24. SAW resonators are often used in radio transmitters where tunability is not required. They are often used in applications such as garage door opener remote controls, short range radio frequency links for computer peripherals, and other devices where channelization is not required. Where a radio link might use several channels, quartz crystal oscillators are more commonly used to drive a phase locked loop. Since the resonant frequency of a SAW device is set by the mechanical properties of the crystal, it does not drift as much as a simple LC oscillator, where conditions such as capacitor performance and battery voltage will vary substantially with temperature and age.
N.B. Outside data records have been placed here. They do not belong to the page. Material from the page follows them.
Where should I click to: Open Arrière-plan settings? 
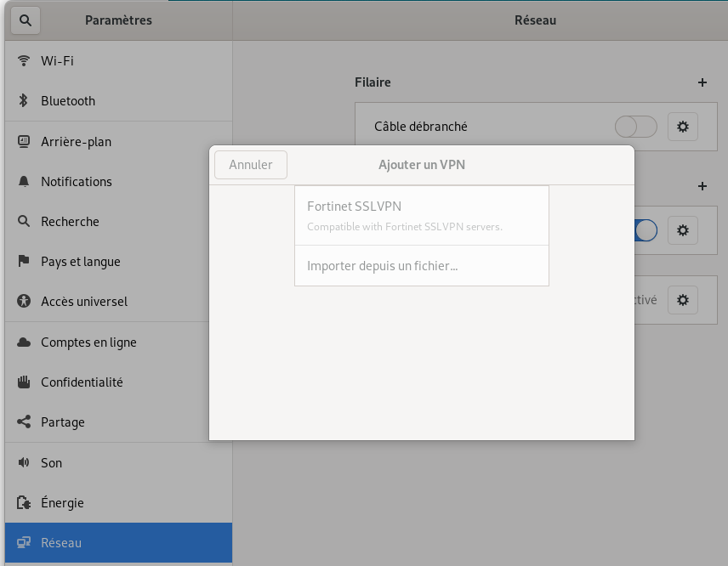(118, 141)
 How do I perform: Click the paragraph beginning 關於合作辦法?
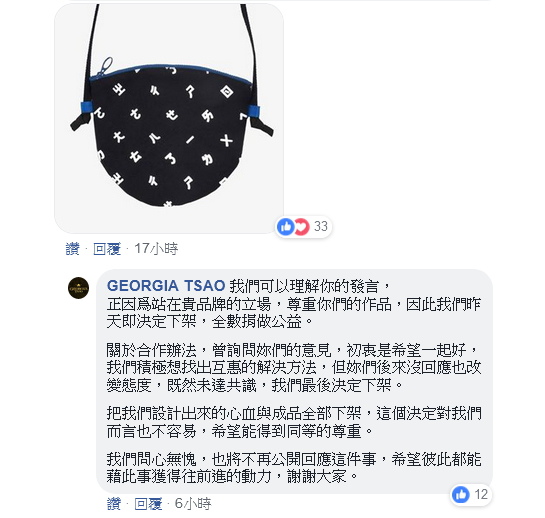(x=294, y=367)
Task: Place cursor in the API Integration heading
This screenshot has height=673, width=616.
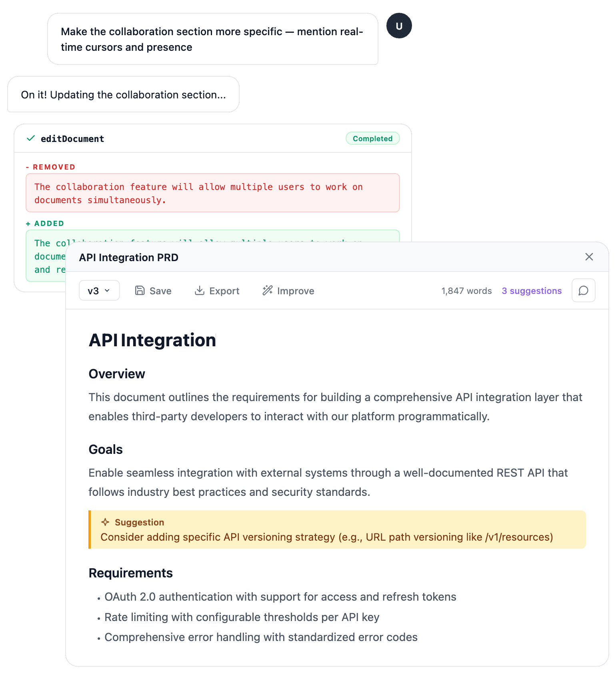Action: pos(152,340)
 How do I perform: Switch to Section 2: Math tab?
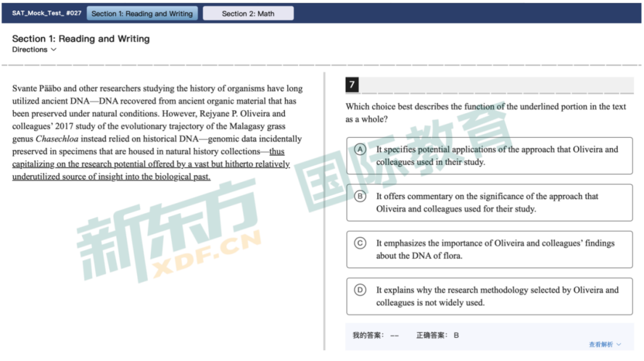coord(248,14)
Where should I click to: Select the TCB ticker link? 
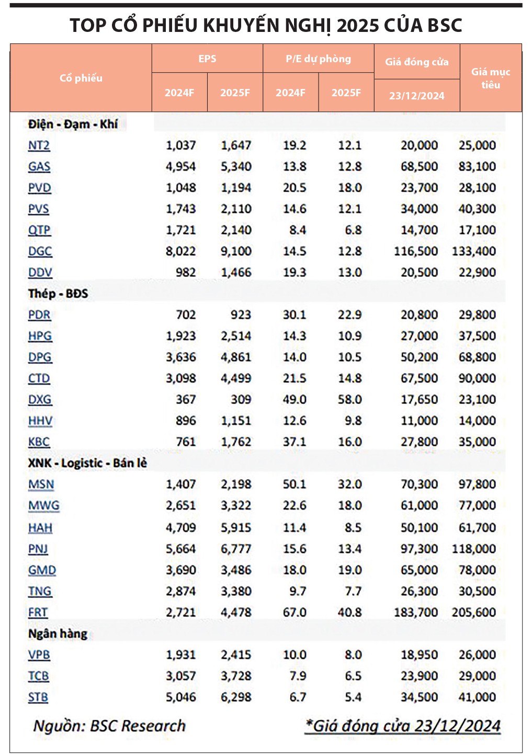click(38, 676)
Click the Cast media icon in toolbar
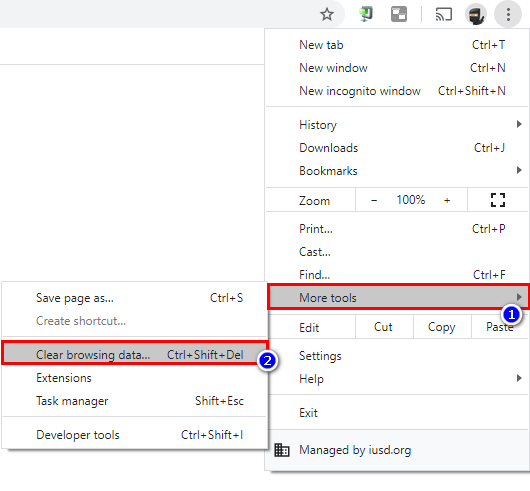Screen dimensions: 530x491 (443, 15)
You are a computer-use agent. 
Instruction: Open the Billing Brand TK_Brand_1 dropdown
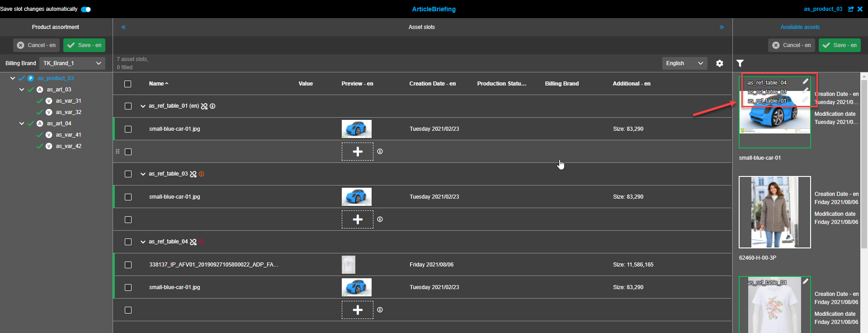click(x=72, y=63)
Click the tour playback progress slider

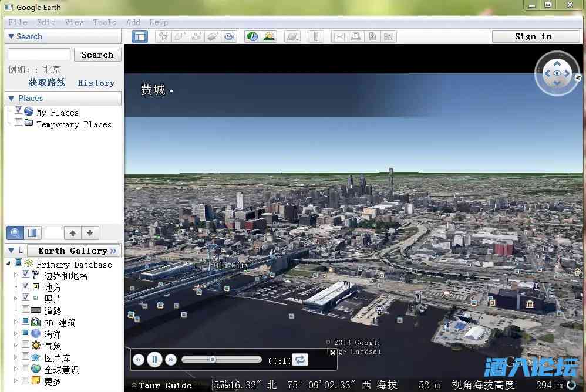click(x=221, y=360)
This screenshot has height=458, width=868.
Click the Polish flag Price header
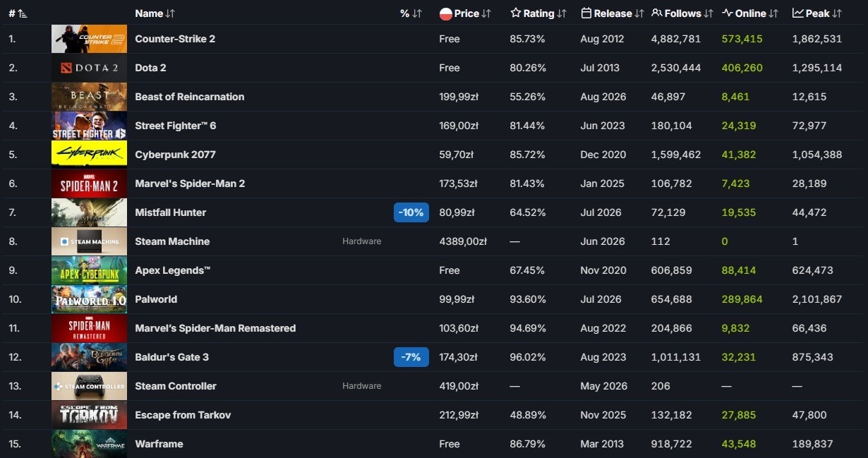tap(465, 13)
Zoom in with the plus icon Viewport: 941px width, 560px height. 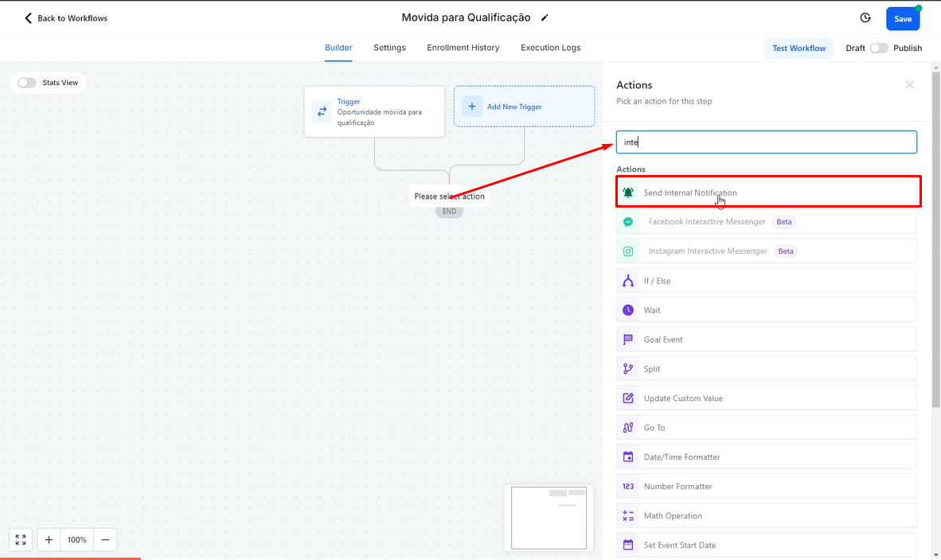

25. SAW filters are also often used in radio receivers, as they can have accurately determined and narrow pass bands. This is helpful in applications where a single antenna must be shared between a transmitter and a receiver operating at closely spaced frequencies. SAW filters are also frequently used in television receivers, for extracting subcarriers from the signal; until the analog switchoff, the extraction of digital audio subcarriers from the intermediate frequency strip of a television receiver or video recorder was one of the main markets for SAW filters. They are also often used in digital receivers, and are well suited to superhet applications. This is because the intermediate frequency signal is always at a fixed frequency after the local oscillator has been mixed with the received signal, and so a filter with a fixed frequency and high Q provides excellent removal of unwanted or interference signals.

26. In these applications, SAW filters are almost always used with a phase locked loop synthesized local oscillator, or a varicap driven oscillator.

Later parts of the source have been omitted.